В завершение Жуков подчеркивает, что Булгаков сам не понимал, о чем пишет (видимо, в силу своей «духовной слепоты»).
Цитата: «Я почти уверен, что эту метафору, как самоцель, Булгаков не преследовал. Но эта метафора, не будучи самоцелью, оказалась на страницах романа, из-за того, что Михаил Афанасьевич, как великий художник, как великий писатель отражал реальность <…> максимально непротиворечиво, даже не всегда, видимо, отдавая себе в этом отчет».
Заканчивает Жуков рекламой.
Цитата: «Мы хотя и литературоведы в штатском, занимаемся здесь марксистско-ленинской философией в первую очередь. Ну а роман «Мастер и Маргарита» — это еще одна реклама социалистической революции».
Жуков вдохновился примером Кураева, который превратил роман Булгакова в рекламу церкви. И решил сделать всё то же самое: присоединился к аудитории (я люблю роман Булгакова так же, как и вы!) и затем деконструировал «Мастер и Маргариту», собрав из его расчлененных частей «еще одну рекламу социалистической революции».
Смысл утверждения Дерриды о том, что весь мир есть текст, на которое ссылается Жуков, не в новом способе прочтения текстов. Деррида подчеркивает, что не только роман Булгакова есть текст, но и бумага, на которой он издан — текст, читающие этот роман Жуков и Кураев — текст, посторонний человек, никогда не слышавший о Дерриде, Булгакове, Жукове и Кураеве — текст, стул, на котором сидит посторонний человек — текст, мы с вами — текст. Всё есть текст, текст тотален и абсолютен.
В этом мире исчезает автор и произведенный им текст, то есть исчезают субъект и объект. Здесь нет места для истины, это море вечно хаотичного дискурса. Где всё подлежит деконструкции и всё может обрести любую интерпретацию. Пример чего и явили рассматриваемые нами тексты.

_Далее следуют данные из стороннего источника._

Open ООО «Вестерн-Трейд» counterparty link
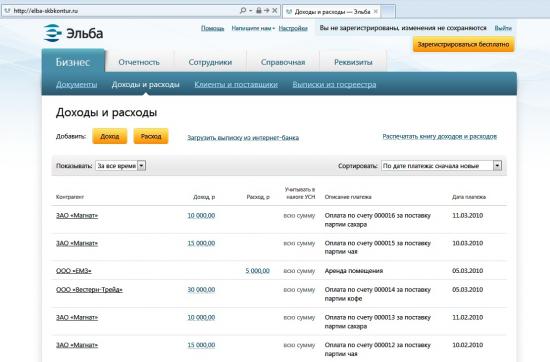Viewport: 550px width, 362px height. [x=89, y=290]

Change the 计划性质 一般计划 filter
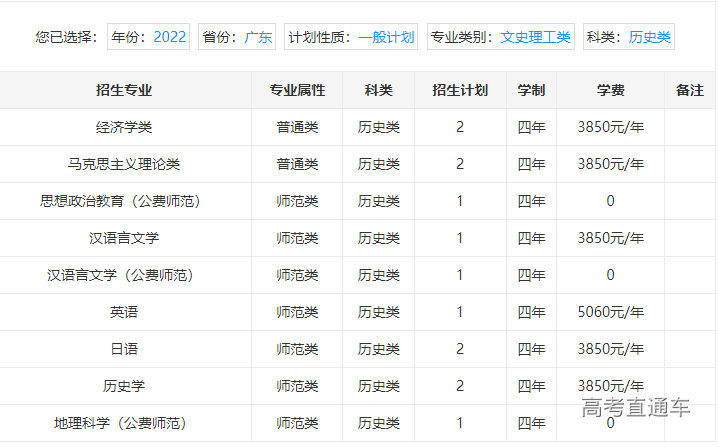[351, 37]
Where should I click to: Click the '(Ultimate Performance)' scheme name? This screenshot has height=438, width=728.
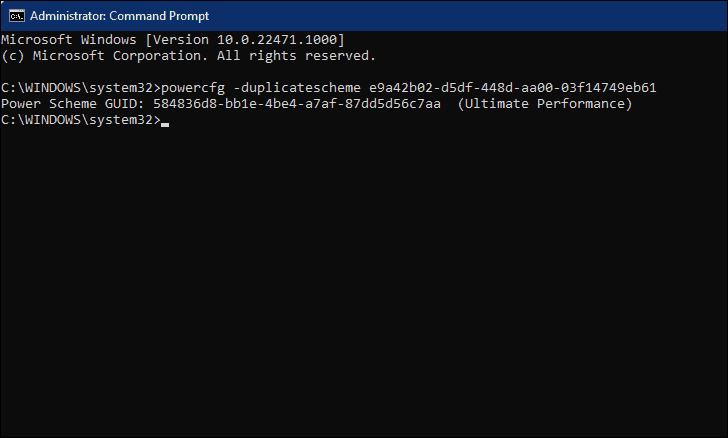click(545, 104)
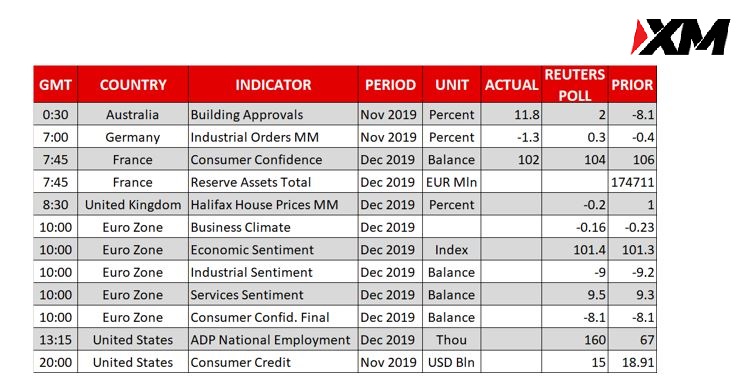The height and width of the screenshot is (384, 740).
Task: Select the Economic Sentiment indicator cell
Action: (x=273, y=250)
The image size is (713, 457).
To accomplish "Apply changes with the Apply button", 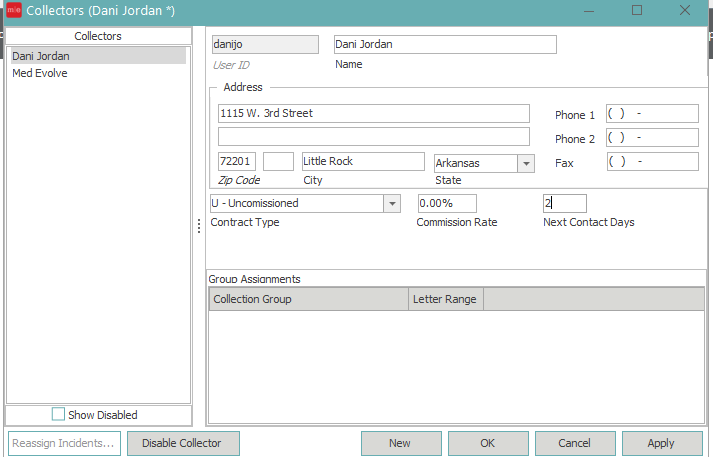I will click(661, 443).
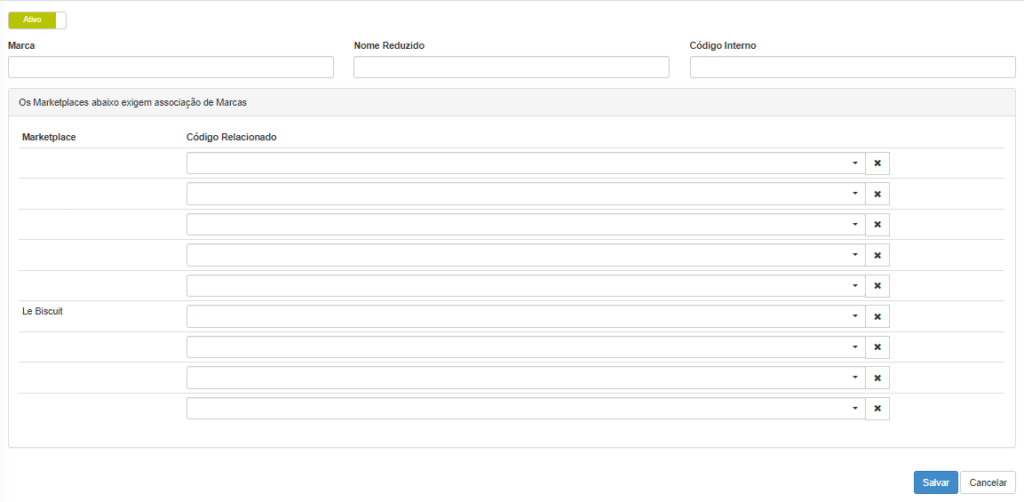This screenshot has height=502, width=1024.
Task: Focus the Código Interno input field
Action: tap(852, 67)
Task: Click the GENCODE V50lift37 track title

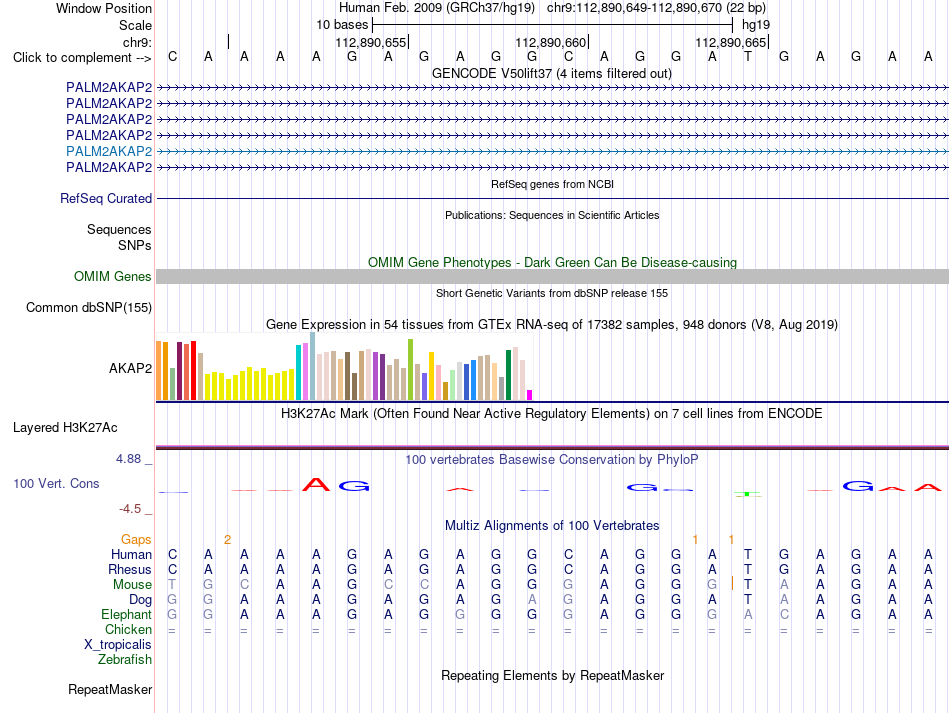Action: click(x=552, y=73)
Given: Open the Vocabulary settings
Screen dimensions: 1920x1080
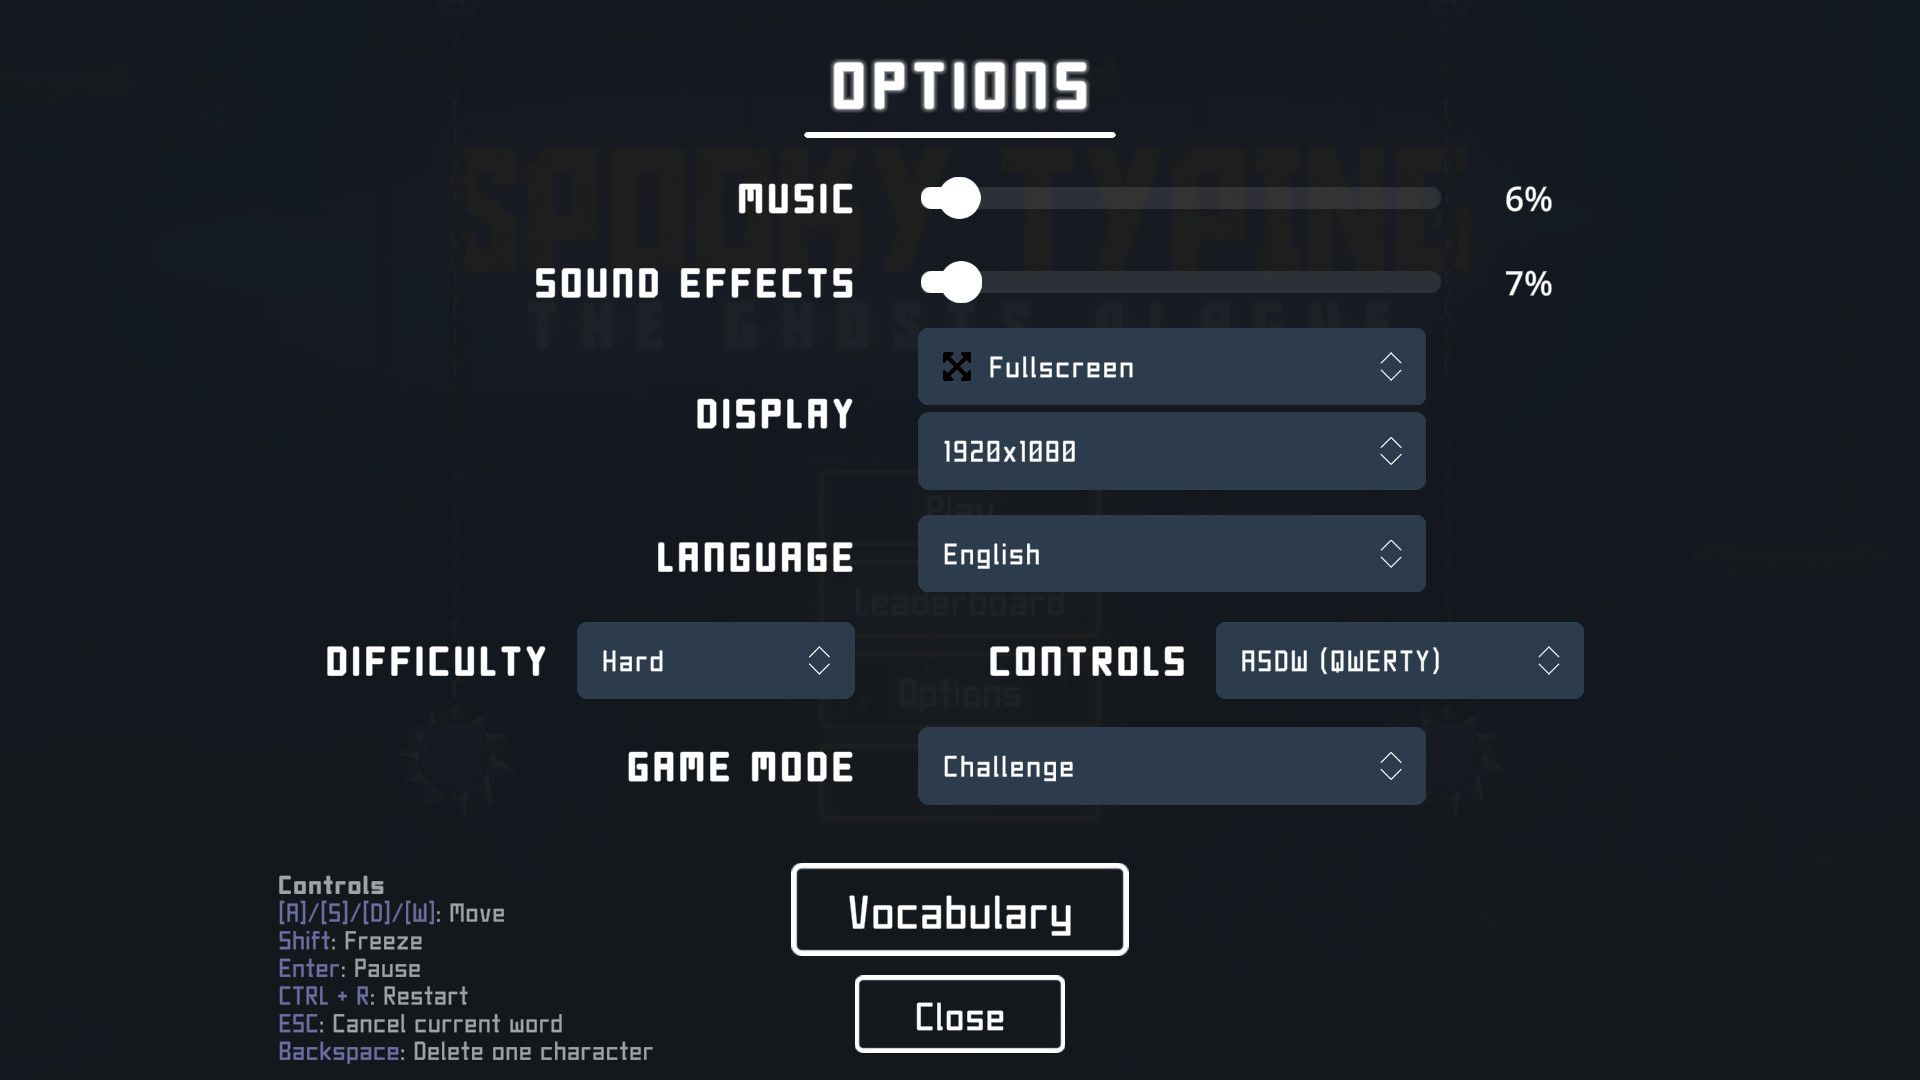Looking at the screenshot, I should coord(960,910).
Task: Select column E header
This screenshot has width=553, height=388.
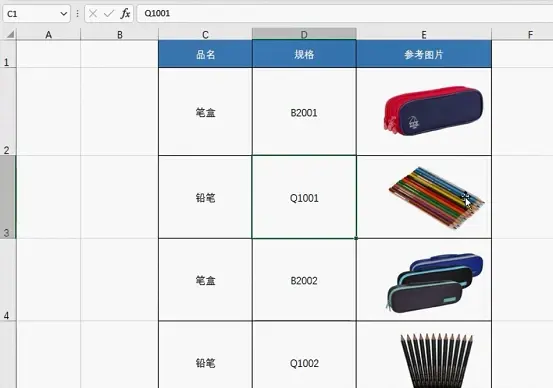Action: 424,35
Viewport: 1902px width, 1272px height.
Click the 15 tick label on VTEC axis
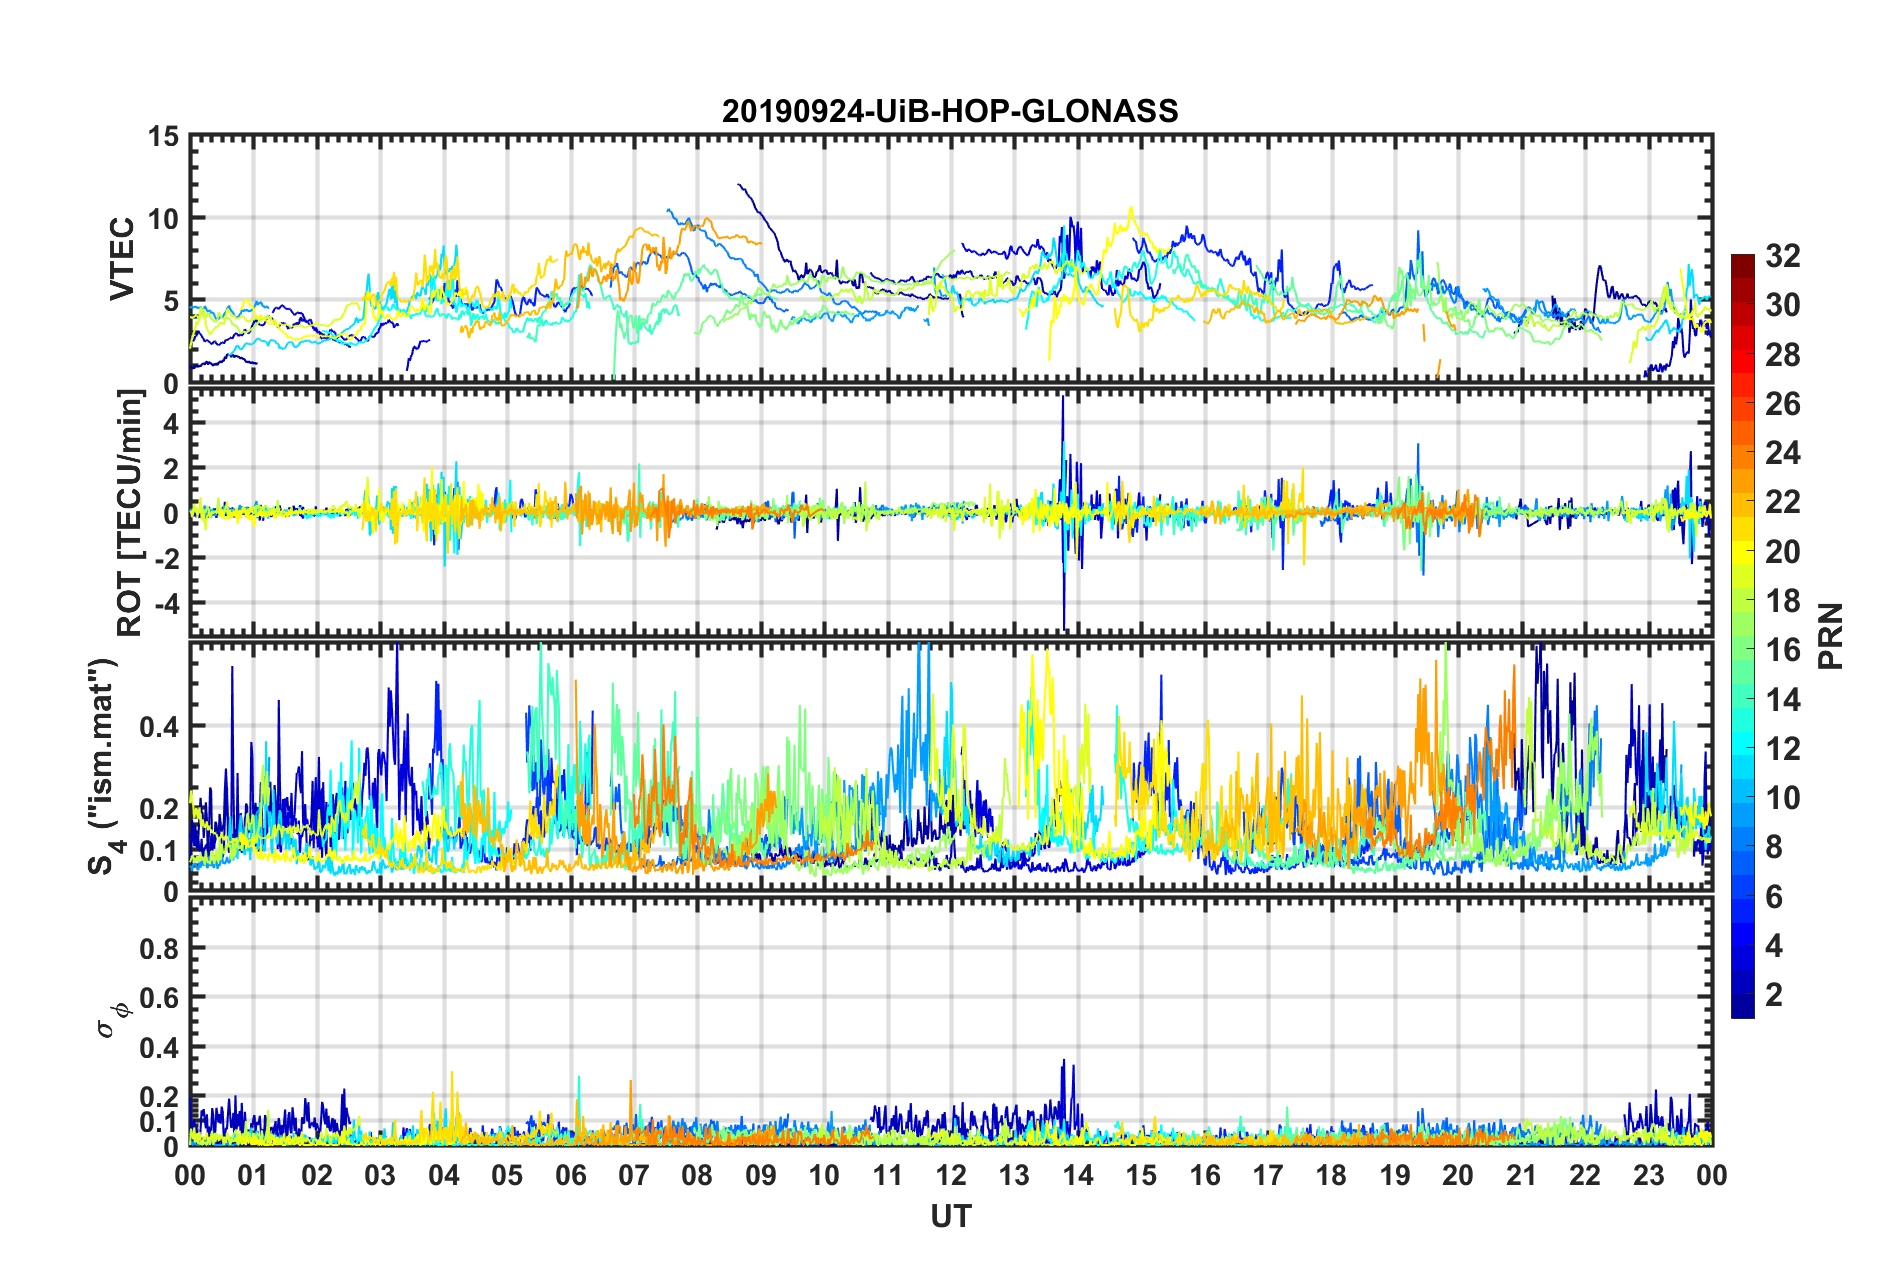click(163, 136)
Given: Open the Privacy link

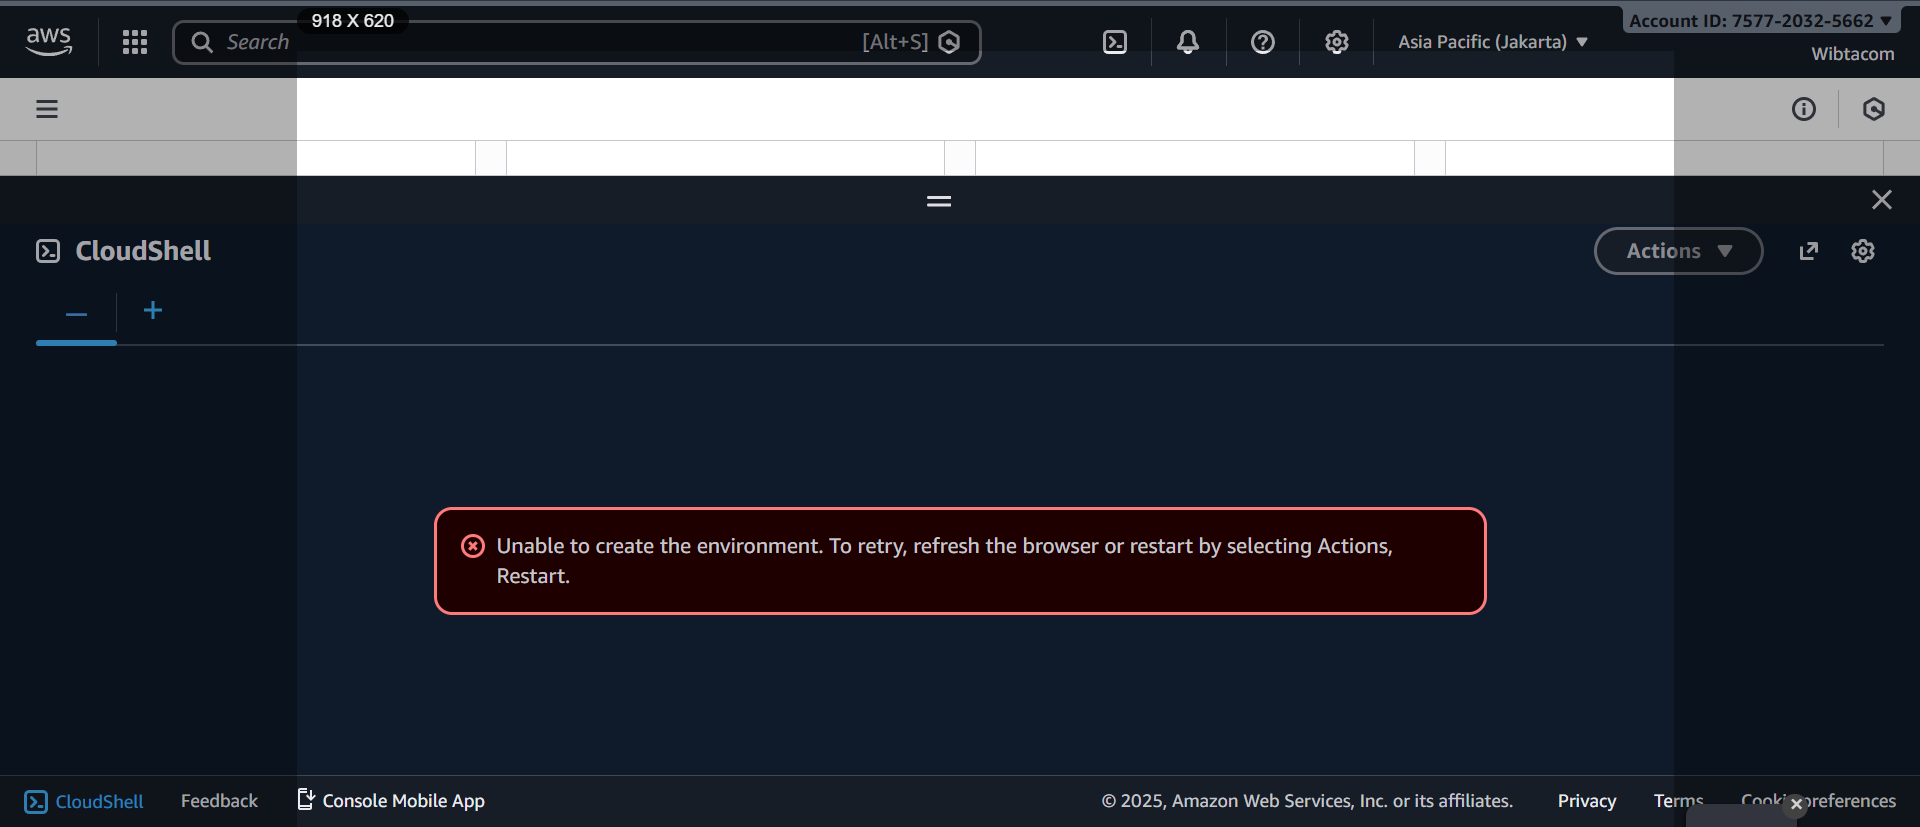Looking at the screenshot, I should tap(1586, 801).
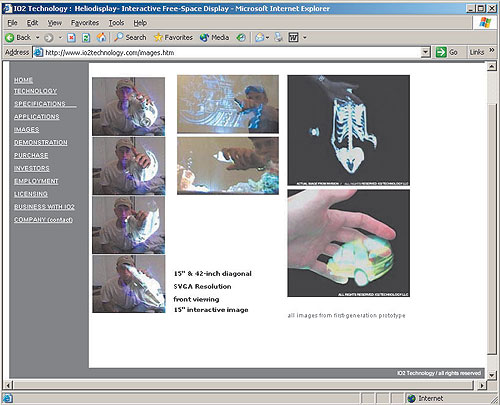Image resolution: width=500 pixels, height=405 pixels.
Task: Open the Search toolbar button
Action: (130, 37)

Кураев, как православный миссионер, деконструирует роман Булгакова и «продает» его православным. Жуков, как марксистский миссионер, деконструирует роман Булгакова и «продает» его коммунистам. Здесь нет Булгакова и его романа, есть только деконструкция, являющаяся одновременно и призывом воцерковиться, и «еще одной рекламой социалистической революции». То есть православия и социалистической революции тоже нет. Есть только постмодернистский дискурс.